I am, perhaps, uniquely unqualified to talk about this. Being the whitest redhead, I’ve got such light hair you likely can’t tell whether I shaved yesterday or three months ago unless you’re feeling my leg. (Please don’t do that.)

Still. I am a person that occasionally shaves my legs. When I started my zero waste journey, switching away from plastic razors seemed like a simple, extremely effective way to get started. The EPA estimates that 2 billion razors are thrown away each year, so it’s critically important to move away from such an egregious waste area.

Enter the safety razor.

Safety razors are a more simple, durable type of razor. They can be bought very cheaply online while keeping quality, as it’s pretty hard to mess up stainless steel. I bought the Van der Hagen brand from Target (about $15 with five blades included) and have been very happy for over a year.

They are NOT terrifying instruments of torture that tear your skin apart or require cult-like devotion to ritual as some people like to threaten. In fact, I cut myself exactly as often on a safety razor as I did on any other razor.
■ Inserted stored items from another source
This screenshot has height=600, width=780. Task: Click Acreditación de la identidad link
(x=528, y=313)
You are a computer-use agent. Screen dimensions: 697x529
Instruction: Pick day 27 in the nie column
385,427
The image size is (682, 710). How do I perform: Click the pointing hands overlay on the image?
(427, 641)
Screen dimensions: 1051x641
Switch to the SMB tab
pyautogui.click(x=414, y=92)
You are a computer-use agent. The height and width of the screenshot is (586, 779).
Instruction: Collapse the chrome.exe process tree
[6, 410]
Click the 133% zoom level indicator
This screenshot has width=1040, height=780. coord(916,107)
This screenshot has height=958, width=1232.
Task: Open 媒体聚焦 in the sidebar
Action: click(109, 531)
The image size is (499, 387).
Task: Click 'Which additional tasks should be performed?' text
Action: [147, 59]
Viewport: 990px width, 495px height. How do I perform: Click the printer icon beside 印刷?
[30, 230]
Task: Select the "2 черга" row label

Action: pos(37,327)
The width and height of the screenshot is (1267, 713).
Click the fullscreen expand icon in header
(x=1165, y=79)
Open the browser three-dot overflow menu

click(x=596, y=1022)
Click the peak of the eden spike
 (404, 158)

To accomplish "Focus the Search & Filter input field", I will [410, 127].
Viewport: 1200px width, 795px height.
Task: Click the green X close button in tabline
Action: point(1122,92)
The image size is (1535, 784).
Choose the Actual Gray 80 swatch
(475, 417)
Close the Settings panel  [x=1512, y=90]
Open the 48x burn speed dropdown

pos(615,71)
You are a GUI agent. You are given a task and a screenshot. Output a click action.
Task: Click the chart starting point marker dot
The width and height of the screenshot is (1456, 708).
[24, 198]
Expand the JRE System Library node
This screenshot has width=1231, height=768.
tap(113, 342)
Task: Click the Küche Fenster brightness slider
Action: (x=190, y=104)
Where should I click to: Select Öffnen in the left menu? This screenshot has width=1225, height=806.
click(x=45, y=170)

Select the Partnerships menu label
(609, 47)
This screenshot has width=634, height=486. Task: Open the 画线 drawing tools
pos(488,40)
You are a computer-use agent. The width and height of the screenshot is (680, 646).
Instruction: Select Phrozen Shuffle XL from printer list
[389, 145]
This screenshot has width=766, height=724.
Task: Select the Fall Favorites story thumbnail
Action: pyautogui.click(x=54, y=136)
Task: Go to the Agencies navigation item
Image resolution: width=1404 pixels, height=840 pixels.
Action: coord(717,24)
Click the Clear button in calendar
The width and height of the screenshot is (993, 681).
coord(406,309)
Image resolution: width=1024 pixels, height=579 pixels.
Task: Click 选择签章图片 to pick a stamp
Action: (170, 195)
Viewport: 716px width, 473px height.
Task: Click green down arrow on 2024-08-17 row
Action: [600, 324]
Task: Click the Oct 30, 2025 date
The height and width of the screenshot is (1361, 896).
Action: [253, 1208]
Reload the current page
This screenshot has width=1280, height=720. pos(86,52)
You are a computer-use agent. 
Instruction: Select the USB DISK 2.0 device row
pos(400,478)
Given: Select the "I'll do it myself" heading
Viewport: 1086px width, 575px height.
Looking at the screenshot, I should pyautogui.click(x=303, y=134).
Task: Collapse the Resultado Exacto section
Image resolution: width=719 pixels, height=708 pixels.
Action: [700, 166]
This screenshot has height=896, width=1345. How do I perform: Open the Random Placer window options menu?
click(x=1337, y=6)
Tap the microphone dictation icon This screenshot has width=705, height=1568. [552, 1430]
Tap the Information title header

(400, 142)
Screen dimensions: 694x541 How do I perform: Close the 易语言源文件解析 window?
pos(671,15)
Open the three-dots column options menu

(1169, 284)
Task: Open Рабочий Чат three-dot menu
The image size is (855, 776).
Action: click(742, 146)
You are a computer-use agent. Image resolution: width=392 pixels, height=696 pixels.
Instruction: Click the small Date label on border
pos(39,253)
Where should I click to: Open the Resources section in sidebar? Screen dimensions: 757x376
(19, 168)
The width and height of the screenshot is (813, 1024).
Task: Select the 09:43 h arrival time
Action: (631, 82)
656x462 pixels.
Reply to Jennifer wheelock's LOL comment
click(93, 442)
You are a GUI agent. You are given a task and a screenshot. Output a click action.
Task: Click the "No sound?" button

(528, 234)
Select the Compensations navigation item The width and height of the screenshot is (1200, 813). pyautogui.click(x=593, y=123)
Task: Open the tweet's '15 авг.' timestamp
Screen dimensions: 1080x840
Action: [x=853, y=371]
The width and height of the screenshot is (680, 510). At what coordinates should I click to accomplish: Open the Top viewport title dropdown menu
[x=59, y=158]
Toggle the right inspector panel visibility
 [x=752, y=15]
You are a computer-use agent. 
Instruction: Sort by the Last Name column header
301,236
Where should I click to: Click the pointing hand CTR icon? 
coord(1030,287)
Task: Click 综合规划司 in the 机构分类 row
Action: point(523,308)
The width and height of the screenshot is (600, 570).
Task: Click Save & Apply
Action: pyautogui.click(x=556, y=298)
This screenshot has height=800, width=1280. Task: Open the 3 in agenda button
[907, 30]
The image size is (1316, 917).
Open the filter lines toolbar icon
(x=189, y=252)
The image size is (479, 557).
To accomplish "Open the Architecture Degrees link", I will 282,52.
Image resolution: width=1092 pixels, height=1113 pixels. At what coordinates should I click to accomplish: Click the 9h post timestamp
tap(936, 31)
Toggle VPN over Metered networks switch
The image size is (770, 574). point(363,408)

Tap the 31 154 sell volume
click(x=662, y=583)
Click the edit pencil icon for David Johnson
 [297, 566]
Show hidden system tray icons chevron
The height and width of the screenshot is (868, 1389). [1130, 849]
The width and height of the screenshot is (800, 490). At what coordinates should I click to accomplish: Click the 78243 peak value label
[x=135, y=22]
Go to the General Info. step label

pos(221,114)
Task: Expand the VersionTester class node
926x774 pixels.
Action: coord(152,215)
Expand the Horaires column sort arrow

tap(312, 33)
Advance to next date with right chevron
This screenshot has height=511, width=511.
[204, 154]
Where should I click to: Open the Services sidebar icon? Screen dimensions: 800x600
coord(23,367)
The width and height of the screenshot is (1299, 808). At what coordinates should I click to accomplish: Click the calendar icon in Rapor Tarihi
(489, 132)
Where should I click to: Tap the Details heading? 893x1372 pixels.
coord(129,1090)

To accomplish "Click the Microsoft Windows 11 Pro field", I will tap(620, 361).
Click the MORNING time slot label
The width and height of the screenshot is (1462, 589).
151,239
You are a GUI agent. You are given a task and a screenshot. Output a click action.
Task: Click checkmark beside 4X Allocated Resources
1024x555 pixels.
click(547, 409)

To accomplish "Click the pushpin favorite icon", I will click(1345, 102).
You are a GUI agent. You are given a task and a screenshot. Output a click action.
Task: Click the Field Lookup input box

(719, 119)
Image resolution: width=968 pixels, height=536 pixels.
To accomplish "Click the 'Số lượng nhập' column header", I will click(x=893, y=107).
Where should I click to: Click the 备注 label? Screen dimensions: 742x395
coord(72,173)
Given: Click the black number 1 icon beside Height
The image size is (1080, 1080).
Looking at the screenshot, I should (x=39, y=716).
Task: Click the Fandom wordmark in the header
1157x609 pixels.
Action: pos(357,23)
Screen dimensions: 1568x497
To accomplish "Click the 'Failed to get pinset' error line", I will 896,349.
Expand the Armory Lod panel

If you’re careful, shaving with a safety razor can be just like shaving with a disposable razor – minus all that destructive plastic waste.

How much money/trash will I save shaving with a safety razor?

I’m using myself as an example. For reference I shave once or twice every two weeks. Chances are you shave more frequently and your savings will be even greater.

100 % disposable razors | Cost per year: a pack of 5 mid-range razors is $3.69, so a year’s worth would be approximately $8.90. Trash per year: 12 full razors, all plastic and unable to be recycled. Whatever additional plastic packaging they came in.

Plastic razors with changeable head | Cost per year: a mid-range product costs $7.99 for two full razors and $17.99 for a five-pack of replacements. Per year, that would be $43.97. Trash per year: twelve disposable heads (non-recyclable) as well as at least one handle which, made of cheap plastic, typically broke after 5-7 months. Whatever additional plastic packaging they came in.

Stainless steel safety razor | Cost per year: a kit of one safety razor and five blades cost me about $15. Those blades lasted about two months each. To buy a pack of 100 blades is $9.49. Trash per year: regarding the Van Der Hagen, you’ll be able to compost or recycle the cardboard box with the only trash being a small plastic sheet and part of the razor box. The replacement blades come in 100% cardboard. The blades themselves can be recycled, but put them in a soda can so they won’t get lost or cut someone!

What products do you need for shaving with a safety razor?

Typically, a razor purchase comes along with a tall can of shaving cream. Foamy, out of a (not-always-recyclable) can goodness. But in fact, with a safety razor, that chemical mix you really ought not to put down the drain isn’t a necessity. There are plenty of zero waste or low waste options for replacing conventional shaving cream. All you really need is a good soap and some lotion for afterwards.

How to: shaving with a safety razor - Green Indy BlogBar soap: I prefer bar soap from Fresh Thyme, but you can pick up unpackaged soap from pretty much all health food or natural living stores, or even farmers markets and artisan gift shops. Experiment with what works for you, but I find a good oil-based soap works well. (I personally avoid castille soaps as they can be a little too dry for me.)

Natural oils: If you have very sensitive skin – this is my method in the winter when my skin gets uncomfortably dry – you can use olive oil to slick up your legs and shave. Olive oil is protective and moisturizing, with less of a chance of clogging up your drains than coconut oil.

DIY options: You could also make your own shaving cream made with just oil, honey, and liquid castille soap. I’d avoid recipes with coconut oil as – again – they can clog your drains pretty quickly. (Great recipe here.)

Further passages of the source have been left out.